Auto-Arena

Auto Arena of LLMs: Automating LLM Evaluations with Agent Peer-battles and Committee Discussions

Authors: Ruochen Zhao, Wenxuan Zhang, Yew Ken Chia, Deli Zhao, Lidong Bing

We present Auto Arena of LLMs, a completely automated large language model (LLM) evaluation framework that comprehensively investigates an LLM’s capabilities by employing various LLM agents in peer-battles and committee discussions.

In this blog post, we describe our framework, explain the methodologies, and present a derived leaderboard. We include both the most popular and the “famous-but-under-evaluated” models in the leaderboard. On the models that are included in Chatbot Arena, Auto Arena can recover human preference scores with 94.5% correlation, which exceeds all current benchmarks.

Along with the blog, we release our project website with demos, leaderboard. Technical details on our method can be found in the paper Table 1 shows the ELO ratings of 16 popular models. We are continuing to expand the list and are open to collaborations.

leaderboard_english

Table 1. Auto Arena of LLMs Leaderboard

Introduction

Since ChatGPT gained popularity, large language models (LLMs) have attracted broad industry and social interests. As a result, numerous organizations release and update their own LLMs on a daily basis.

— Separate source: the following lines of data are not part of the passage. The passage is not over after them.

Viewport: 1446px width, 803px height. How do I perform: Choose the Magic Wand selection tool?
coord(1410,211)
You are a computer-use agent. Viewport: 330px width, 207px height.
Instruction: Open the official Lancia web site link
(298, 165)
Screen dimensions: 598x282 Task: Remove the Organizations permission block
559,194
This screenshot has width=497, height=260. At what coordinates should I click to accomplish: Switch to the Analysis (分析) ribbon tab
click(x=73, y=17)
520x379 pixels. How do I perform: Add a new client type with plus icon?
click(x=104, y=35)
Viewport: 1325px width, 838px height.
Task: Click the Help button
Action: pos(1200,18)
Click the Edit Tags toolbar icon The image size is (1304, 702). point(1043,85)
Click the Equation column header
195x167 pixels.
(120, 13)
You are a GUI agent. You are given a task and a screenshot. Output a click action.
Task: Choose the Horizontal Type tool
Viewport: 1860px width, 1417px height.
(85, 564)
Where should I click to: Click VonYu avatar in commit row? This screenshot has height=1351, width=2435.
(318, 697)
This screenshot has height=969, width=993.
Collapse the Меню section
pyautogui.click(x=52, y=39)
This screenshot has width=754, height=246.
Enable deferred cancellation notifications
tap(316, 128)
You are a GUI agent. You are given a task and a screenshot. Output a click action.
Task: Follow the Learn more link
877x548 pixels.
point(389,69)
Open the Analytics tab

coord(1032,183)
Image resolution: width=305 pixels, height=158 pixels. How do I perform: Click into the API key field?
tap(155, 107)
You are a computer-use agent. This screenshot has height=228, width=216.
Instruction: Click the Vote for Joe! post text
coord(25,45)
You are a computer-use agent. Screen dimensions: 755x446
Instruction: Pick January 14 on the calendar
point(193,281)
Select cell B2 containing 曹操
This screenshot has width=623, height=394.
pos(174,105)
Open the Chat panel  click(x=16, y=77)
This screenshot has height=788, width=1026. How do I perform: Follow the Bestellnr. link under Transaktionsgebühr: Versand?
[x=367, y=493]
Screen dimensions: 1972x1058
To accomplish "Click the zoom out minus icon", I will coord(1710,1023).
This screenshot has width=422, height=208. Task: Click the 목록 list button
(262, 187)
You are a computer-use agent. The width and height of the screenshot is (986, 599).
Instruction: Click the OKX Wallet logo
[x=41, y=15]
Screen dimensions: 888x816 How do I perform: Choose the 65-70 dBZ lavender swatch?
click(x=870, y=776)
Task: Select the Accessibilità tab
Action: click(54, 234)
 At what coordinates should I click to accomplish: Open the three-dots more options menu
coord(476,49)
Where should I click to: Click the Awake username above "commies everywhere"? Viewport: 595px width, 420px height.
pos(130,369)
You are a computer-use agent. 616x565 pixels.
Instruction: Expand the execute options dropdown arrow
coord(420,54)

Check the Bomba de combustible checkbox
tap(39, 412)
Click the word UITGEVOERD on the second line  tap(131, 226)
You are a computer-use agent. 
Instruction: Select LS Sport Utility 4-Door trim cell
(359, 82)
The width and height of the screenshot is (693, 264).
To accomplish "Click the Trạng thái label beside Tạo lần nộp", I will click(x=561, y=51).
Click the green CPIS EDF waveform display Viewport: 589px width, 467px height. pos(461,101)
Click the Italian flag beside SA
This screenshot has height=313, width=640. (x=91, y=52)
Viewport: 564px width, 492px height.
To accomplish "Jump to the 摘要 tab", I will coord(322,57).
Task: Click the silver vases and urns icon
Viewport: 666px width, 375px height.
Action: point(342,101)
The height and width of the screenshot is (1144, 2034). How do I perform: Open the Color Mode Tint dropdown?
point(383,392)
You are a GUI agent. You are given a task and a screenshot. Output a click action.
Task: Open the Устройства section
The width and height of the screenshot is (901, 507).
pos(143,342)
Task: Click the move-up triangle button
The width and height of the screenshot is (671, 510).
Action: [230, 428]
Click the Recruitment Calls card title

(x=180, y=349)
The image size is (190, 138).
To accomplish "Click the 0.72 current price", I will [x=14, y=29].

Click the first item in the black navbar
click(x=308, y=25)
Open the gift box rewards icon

This fast competition makes it difficult for users to monitor their evolution and understand their capabilities. Therefore, there is a pressing demand for a trustworthy and automated evaluation method that can keep up with the fast pace.

Current automated LLM evaluation methods, such as Open LLM leaderboard or AlpacaEval, are less trusted as they mostly rely on static datasets, which can suffer from data contamination issues, where the model may have been exposed to the test set during training. Moreover, as the pre-determined metrics (e.g. Accuracy) lack the flexiblity of evaluating open-ended responses, the model-based metrics (e.g. AlpacaEval, MT-Bench) also suffer from single model bias as they rely on one strong model as the judge.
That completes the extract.